_Given passage_:
========
Celebrating Native American Heritage


Rhiannon Buchholz, BS - Bridging dreams and reality


Rhiannon Buchholz, BS, is a third-year medical student (MS3) attending the University of California (UC) San Diego School of Medicine in La Jolla, Calif. Her current research in the lab of Natalie Afshari, MD, FACS, focuses on using artificial intelligence models to analyze optical coherence tomography angiography (OCT-A) images of the conjunctiva to determine the extent of vascular and cellular level changes due to dry eye and mask-associated dry eye. Buchholz has been involved with several other projects in the Afshari Lab, ranging from analysis of clinical outcomes of a drug regimen in patients incompletely responsive to the standard of care treatment to a cost-effectiveness study comparing lenses in cataract surgery. She is currently working also on projects to increase collaboration with the Native communities in the Southern California area.

Tell us a little about yourself and your background.

I’m from Honolulu, Hawaii. I enjoy spending time with my family, playing board games with friends, running and open-water swimming.


When I was a child, I wanted to be a physician or engineer. I earned a BS in Materials Science and Engineering from Carnegie Mellon University in Pittsburgh, Penn., where my research focused on tissue engineering and novel cancer treatments. After graduating college, I served over 13 years in the U.S. Navy as a Surface Warfare Officer with multiple deployments. My main responsibilities included leading teams in the fields of engineering, ship driving and combat systems. My naval engineering experience includes mechanical engineering, electrical engineering, engineering management, and engineering inspection and certification.


How did you get into the eye and vision field?

I took a course about ophthalmology in my first year of medical school and liked it so much that I immediately started looking for ways to get involved in the field. I started doing research in the Afshari Lab later in my first year, I fell in love with the specialty and haven’t looked back since.


What's something unique about your research?

We had the idea to study conjunctival changes after seeing the large influx of patients with mask-induced dry eye symptoms due to increased mask usage during a global pandemic and wondered how the seeming temporary changes compared to clinical dry eye.


In your opinion, what obstacles do Native Americans/American Indians still face in this industry?

Lack of access to family or mentors who are physicians to provide guidance on how to successfully start and navigate this career path.
========
_Data under study_:
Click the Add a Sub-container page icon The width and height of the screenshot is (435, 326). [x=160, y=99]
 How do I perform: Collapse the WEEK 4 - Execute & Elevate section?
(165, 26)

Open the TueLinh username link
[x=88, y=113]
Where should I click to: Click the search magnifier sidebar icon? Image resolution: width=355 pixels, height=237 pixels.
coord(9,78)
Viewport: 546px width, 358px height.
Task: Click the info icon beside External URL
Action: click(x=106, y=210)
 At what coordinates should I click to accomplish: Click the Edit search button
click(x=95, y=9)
========
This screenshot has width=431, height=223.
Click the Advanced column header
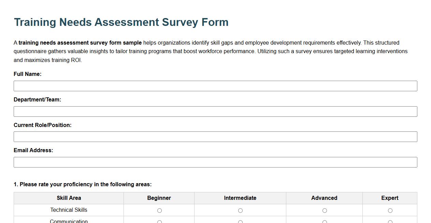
========
According to the profile of Rhiannon Buchholz, how long did she serve in the U.S. Navy, and in what role?

She served over 13 years as a Surface Warfare Officer.